# GIVEN TEXT
Quote: "i ended up buying a new ps2 slim edition and it seems to work great.. very silent, and reads everything nice and quickly.. I can only assume they fixed the dvd rom problem."
yeah, our new one should arrive from game by Thrusday/Friday aparently. only time will tell if it'll fixx the problem, but yeah this really is another chalk up to 'poor hardware'
i mean within like a few weeks of getting the console i remember was playing something that use the LR buttons alot, ended up breaking my R2
the same game though using my PSOne controller is still played without any damage done to it.. alot of the PS2 just felt 'low-quality', not something you want when your paying £399 for it!
Quote: "In response to your first question, You should probably get an Xbox now if you really want one. I think IGN said that there already some titles for Xbox 2/next/Xenon/whatever-the-heck-Microsoft-is-calling-it-now, and I think the regular Xbox 2/look above won't be compatible with Xbox one games because it hasn't got a hardrive. The version with the hardrive will probably be more expensive.
Whose idea was releasing three different versions of the same console anyway? Seems kinda stupid to me."

# WHAT THIS EXERCISE ASKS
a: According to the forum post, how much did the PS2 cost?
b: Extract the part of the forum post starting at "yeah, our new" and ending at "paying £399 for it!".
c: Continue the forum post about the PS2 and Xbox from where it stops.

[Rows drawn from a dataset]
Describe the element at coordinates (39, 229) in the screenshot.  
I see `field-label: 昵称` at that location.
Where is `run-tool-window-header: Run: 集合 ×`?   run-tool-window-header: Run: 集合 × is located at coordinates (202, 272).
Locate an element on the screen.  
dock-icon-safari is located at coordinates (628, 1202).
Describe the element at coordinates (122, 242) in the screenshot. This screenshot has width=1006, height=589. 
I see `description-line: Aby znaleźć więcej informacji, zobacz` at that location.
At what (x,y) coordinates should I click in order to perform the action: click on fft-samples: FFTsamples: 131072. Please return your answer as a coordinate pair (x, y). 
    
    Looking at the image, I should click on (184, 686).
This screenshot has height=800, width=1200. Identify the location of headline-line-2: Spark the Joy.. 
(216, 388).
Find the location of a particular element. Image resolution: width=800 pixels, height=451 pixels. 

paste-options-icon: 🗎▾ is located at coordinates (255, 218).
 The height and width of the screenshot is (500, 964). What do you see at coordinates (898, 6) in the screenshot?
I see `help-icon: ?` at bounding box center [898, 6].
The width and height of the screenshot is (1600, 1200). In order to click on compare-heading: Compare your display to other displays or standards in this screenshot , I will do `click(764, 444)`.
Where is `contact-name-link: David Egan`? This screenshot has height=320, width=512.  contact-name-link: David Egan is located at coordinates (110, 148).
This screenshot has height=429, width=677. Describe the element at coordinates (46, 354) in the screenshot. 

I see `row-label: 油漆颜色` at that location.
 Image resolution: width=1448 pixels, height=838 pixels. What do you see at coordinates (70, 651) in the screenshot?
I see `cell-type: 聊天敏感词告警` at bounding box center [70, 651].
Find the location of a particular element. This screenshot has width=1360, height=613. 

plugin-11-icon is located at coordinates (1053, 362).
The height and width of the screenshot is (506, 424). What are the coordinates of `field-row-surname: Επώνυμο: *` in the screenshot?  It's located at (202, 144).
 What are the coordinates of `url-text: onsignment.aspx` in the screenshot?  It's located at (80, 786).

# RESPONSES TO THE EXERCISE
a: £399

b:
yeah, our new one should arrive from game by Thrusday/Friday aparently. only time will tell if it'll fixx the problem, but yeah this really is another chalk up to 'poor hardware'
i mean within like a few weeks of getting the console i remember was playing something that use the LR buttons alot, ended up breaking my R2
the same game though using my PSOne controller is still played without any damage done to it.. alot of the PS2 just felt 'low-quality', not something you want when your paying £399 for it!

c:
Each version is cheaper, and expandable.
Basic Xenon ~$200 (20GB HDD)
Game Xenon (with Pre-Loaded Halo 2.5) ~$300 (80GB HDD / Broadband Modem / Live! Kit & Subscription)
Media Center Xenon ~$400 ( Keyboard / Mouse / 120GB HDD / Extra 256MB Ram / DVI-VGA outputs / Broadband Modem / HDD-Drive include DVD-RW Abilities / Windows XP Media Center 2005 Edition )
You can always upgrade each one in a similar fashion to how the N64 upgraded itself. Snap-out given areas, and swap/insert components.
Effectively a way of upgrading the system with what you feel you need, rather than being stuck with a single design.
The Processors have TCPA, as to prevent piracy; and GameDiscs are masked from being viewed when inserted.
That is all provided i'm remembering correctly what I was told.
They'll all have 'Triad' 2.2GHz PowerPC Processor, and R520 Video Processor. As well as a combined 256MB that runs via a PCI-Express bus, so along with ATi's HyperMemory or whatever the heck they called it in the end, provides alot more power for less actual Ram.